La relation environnement-culture entre l’Anicinabe et le territoire gagne à être connue. Depuis des millénaires, les Anicinabek sillonnent le terrain et en ont appris tous les rudiments. Malheureusement, ces savoirs ancestraux se perdent. Pour la communauté de Wolf Lake First Nation (WLFN) au Témiscamingue, c’est en enseignant la culture, les traditions et les techniques par l’entremise d’activités variées et en amenant leurs membres sur le territoire en bulle familiale ou même virtuellement qu’ils ont réussi à maintenir les enseignements vivants en pleine pandémie. La communauté est en effet une leader dans le domaine de la transmission virtuelle des connaissances traditionnelles : elle a diffusé plus d’une dizaine de formations en un an grâce au projet Knowing Our Spirit.

Ogabadan kôn Kisis, lorsque la lune est en croissant, qu’elle a l’air d’un bol qui amasse la neige, c’est le meilleur temps d’aller trapper les lièvres (wabooz) puisqu’ils sont très actifs. C’est ce que Julia Wabie-Coleman, la coordonnatrice culturelle de la communauté de Wolf Lake, a appris de sa grand-mère (kokom) Rose Ann Wabie lors de la préparation d’une activité de trappage de lièvres pour le projet Knowing Our Spirit.

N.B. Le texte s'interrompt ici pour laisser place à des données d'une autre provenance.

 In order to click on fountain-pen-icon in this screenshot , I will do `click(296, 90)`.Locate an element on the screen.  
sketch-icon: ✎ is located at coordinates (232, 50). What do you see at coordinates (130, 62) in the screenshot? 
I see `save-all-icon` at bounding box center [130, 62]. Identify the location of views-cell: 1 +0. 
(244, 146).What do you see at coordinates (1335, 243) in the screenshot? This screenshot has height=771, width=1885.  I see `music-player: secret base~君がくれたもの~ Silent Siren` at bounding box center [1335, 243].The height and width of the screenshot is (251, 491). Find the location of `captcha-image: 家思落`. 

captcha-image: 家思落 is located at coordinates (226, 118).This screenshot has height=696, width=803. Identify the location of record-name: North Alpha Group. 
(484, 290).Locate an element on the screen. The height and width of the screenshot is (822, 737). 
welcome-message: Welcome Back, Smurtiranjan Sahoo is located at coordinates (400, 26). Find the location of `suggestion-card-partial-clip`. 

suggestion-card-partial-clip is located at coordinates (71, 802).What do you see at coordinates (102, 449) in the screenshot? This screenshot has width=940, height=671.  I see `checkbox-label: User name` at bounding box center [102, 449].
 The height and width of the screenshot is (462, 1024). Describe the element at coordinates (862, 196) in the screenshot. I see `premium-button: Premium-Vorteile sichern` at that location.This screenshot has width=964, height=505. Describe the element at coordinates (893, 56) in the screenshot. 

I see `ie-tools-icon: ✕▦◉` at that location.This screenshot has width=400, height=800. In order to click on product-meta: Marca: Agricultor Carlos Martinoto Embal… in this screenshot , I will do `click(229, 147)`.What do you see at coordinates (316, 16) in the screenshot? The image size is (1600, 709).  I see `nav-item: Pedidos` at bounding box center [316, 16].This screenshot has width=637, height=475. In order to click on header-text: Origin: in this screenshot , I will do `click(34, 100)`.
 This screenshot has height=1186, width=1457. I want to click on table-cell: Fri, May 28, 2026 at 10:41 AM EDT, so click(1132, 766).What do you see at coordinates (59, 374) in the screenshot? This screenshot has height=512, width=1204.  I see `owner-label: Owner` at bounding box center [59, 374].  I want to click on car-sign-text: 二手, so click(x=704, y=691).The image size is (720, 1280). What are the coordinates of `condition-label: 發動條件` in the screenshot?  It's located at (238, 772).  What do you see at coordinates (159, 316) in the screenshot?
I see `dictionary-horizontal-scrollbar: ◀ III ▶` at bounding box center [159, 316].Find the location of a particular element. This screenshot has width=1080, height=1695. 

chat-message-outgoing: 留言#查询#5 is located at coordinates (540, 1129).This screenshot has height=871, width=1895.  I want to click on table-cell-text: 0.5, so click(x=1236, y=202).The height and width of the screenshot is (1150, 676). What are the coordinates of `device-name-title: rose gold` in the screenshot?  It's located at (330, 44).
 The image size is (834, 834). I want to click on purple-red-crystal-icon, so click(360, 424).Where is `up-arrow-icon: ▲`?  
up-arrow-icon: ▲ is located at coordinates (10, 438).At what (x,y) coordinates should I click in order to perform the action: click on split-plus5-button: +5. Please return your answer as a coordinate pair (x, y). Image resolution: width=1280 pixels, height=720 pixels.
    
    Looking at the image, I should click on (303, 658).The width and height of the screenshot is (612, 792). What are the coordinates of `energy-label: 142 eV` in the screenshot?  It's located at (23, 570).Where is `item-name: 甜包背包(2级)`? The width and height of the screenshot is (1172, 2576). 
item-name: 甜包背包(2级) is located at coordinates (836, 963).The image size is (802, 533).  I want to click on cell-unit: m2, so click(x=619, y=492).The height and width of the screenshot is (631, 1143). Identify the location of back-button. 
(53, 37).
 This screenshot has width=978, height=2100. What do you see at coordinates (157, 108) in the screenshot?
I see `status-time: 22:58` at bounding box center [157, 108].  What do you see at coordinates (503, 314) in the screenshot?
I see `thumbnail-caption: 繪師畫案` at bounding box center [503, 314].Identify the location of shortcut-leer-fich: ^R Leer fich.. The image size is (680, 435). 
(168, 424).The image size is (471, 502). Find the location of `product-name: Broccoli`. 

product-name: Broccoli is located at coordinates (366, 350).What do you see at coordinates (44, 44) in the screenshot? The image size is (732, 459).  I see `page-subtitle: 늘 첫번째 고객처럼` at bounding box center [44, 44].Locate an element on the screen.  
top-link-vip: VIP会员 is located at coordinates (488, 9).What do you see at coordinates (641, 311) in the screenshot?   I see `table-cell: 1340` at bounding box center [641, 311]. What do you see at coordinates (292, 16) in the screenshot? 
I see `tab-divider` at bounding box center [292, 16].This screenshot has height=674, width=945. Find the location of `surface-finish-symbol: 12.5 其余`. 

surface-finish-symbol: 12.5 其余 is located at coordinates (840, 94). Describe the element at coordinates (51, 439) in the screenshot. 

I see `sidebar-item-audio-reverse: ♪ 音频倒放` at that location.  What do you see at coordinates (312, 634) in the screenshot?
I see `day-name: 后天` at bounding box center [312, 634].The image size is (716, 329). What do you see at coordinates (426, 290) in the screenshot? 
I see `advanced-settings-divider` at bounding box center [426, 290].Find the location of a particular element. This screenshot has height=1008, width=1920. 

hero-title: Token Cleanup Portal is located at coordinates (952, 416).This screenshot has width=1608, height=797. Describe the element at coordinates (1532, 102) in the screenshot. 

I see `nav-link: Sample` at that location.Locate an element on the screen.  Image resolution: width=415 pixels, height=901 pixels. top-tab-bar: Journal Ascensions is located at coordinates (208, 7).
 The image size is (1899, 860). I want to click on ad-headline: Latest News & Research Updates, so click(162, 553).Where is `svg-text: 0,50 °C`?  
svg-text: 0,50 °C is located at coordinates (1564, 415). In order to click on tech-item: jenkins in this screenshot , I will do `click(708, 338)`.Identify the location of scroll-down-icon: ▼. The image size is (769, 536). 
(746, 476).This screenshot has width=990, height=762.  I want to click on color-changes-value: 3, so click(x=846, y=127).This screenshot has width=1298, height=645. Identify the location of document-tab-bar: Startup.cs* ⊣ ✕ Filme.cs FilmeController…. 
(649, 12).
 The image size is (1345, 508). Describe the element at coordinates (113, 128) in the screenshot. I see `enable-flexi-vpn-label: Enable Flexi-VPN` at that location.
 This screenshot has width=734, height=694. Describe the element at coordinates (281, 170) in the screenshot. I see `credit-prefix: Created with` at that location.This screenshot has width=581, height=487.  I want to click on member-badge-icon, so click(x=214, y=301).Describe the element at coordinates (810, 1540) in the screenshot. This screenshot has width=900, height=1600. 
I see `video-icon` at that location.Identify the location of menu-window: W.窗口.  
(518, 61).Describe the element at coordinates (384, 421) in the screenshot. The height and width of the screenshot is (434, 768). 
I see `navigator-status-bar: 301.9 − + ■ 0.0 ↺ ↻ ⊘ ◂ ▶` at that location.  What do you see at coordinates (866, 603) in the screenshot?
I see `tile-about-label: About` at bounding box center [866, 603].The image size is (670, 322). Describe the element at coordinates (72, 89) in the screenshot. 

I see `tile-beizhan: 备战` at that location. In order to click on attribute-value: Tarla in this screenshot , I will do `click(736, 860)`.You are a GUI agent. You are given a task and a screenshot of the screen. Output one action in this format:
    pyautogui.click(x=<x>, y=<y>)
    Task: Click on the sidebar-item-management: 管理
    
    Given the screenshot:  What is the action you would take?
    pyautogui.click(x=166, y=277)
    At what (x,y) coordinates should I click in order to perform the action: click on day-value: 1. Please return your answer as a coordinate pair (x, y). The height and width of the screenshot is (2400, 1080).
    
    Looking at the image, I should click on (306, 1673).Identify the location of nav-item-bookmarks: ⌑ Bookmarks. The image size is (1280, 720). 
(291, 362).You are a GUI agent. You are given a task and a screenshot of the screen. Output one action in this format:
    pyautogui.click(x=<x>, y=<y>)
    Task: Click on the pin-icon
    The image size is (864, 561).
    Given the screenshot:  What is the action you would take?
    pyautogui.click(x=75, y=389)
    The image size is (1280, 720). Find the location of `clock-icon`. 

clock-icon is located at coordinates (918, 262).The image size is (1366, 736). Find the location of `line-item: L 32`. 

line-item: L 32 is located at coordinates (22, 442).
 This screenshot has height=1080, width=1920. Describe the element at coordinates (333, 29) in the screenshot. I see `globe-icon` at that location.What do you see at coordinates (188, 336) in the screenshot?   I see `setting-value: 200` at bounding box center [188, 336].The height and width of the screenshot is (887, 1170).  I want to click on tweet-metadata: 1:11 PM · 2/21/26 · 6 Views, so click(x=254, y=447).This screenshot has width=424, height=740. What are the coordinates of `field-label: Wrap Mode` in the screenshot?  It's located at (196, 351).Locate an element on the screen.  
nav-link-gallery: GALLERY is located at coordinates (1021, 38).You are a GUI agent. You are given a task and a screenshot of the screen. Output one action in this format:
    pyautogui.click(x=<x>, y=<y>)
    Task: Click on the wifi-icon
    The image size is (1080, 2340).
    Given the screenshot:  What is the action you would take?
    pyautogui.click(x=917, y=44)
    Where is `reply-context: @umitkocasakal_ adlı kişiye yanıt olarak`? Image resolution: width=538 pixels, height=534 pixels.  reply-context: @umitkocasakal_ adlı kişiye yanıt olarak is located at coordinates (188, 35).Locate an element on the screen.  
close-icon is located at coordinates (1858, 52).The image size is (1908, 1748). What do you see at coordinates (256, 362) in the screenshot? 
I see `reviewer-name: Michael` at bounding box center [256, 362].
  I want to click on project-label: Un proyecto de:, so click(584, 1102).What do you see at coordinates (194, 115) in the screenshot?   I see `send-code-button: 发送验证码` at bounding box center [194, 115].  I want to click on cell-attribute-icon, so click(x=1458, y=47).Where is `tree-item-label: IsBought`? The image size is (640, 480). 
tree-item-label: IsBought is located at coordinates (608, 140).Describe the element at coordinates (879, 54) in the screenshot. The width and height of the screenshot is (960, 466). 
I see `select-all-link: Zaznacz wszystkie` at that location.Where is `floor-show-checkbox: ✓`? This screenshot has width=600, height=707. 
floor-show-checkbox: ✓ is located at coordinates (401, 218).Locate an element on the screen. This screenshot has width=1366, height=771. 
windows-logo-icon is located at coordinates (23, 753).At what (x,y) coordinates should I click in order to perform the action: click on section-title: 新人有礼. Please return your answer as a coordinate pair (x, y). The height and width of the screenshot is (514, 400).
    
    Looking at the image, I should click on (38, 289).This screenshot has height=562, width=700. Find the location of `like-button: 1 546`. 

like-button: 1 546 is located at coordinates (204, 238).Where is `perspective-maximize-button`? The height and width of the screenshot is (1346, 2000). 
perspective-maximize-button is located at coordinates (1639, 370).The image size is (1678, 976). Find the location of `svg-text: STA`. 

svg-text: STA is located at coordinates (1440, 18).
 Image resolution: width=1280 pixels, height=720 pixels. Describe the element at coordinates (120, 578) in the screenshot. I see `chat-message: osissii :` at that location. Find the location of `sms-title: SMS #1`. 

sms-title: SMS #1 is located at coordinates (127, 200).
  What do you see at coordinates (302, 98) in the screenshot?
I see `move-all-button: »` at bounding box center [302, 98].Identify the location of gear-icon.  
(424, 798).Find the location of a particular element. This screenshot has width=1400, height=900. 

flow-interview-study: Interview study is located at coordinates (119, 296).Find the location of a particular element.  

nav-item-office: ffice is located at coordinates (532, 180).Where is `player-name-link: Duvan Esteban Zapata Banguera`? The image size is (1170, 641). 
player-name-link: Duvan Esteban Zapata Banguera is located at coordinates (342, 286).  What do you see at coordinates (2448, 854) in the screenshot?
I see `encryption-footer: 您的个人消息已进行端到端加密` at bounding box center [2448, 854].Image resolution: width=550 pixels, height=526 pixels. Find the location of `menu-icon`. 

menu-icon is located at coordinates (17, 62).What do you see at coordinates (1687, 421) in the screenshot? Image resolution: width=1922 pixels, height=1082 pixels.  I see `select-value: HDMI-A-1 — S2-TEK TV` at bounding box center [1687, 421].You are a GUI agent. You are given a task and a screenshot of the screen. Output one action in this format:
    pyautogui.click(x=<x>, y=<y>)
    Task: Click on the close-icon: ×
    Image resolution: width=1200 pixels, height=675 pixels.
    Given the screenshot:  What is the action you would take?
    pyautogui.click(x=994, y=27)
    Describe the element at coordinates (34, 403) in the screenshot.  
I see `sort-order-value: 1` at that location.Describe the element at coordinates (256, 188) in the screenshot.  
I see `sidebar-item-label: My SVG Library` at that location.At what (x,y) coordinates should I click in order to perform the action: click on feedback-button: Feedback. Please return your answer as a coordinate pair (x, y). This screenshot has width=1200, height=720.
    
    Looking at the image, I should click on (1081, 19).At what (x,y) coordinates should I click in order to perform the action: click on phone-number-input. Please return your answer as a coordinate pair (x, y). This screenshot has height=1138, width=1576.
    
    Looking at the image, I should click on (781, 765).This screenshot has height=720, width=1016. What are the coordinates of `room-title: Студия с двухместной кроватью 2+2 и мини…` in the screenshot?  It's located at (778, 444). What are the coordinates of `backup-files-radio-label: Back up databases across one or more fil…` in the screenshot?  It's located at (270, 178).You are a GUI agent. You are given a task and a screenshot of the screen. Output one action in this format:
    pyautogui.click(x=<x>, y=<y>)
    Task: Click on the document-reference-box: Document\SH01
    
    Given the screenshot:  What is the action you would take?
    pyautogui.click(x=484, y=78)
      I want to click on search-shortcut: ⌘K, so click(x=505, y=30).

Pendant deux semaines et demie, ces femmes ont installé des collets en laiton et les ont vérifiés tous les deux jours pour capturer des lièvres afin de monter une présentation pour les membres de WLFN en mars dernier.

Durant toutes ces sorties plein air, Julie Wabie-Coleman a eu l’occasion de reprendre contact avec sa grand-mère et d’être en symbiose avec le territoire, d’en apprendre plus sur les relations entre celui-ci, les animaux et les connaissances ancestrales, mais aussi entre les animaux eux-mêmes. « Voir ma kokom avec une énergie renouvelée, se promener et occuper le territoire, cela m’a fait comprendre que les personnes aînées ont encore beaucoup à apporter, mais que c’est juste nous qui ne les utilisons pas. »

À l’époque, le trappage de lièvres était une source de nourriture importante pour les Anicinabek. On les préparait surtout en ragoût mijoté. L’hiver, c’est plus facile puisque les traces sont bien visibles, mais il est possible de capturer l’animal à longueur d’année en l’observant bien, puisque celui-ci tend à utiliser les mêmes sentiers. Sauf en cas d’exception lors de période de famine, le lièvre était chassé ou trappé de l’automne au printemps afin de laisser à l’espèce du temps pour faire grandir une nouvelle génération.

Traditionnellement, on chassait le lièvre à l’arc quand c’était possible, mais l’hiver, pour augmenter les chances, le trappage était une technique plus passive et moins énergivore. Les Anicinabek préparaient les tendons des cervidés en un cordage en forme de cercle pour tendre le piège. Une fois la capture faite, on dépose du tabac pour remercier l’animal et le créateur. Tout ce qui peut être utilisé chez l’animal est maximisé et ce qui ne peut l’être est retourné à la terre et pourra servir à d’autres pour compléter le cycle de la nature.

Aucun manuel d’instruction ne peut apporter autant de connaissances qu’un après-midi dans les bois avec une personne aînée. Celle-ci connaît les gestes et les enseignements importants à transmettre. « Il arrive des situations où il faut aussi s’adapter et offrir aux membres de sa communauté d’autres moyens de faire vivre les expériences et des enseignements traditionnels, j’ai la chance que ma kokom veuille partager son savoir, et ce, même devant la caméra! » affirme Julia Wabie-Coleman, en parlant du projet Knowing Our Spirit.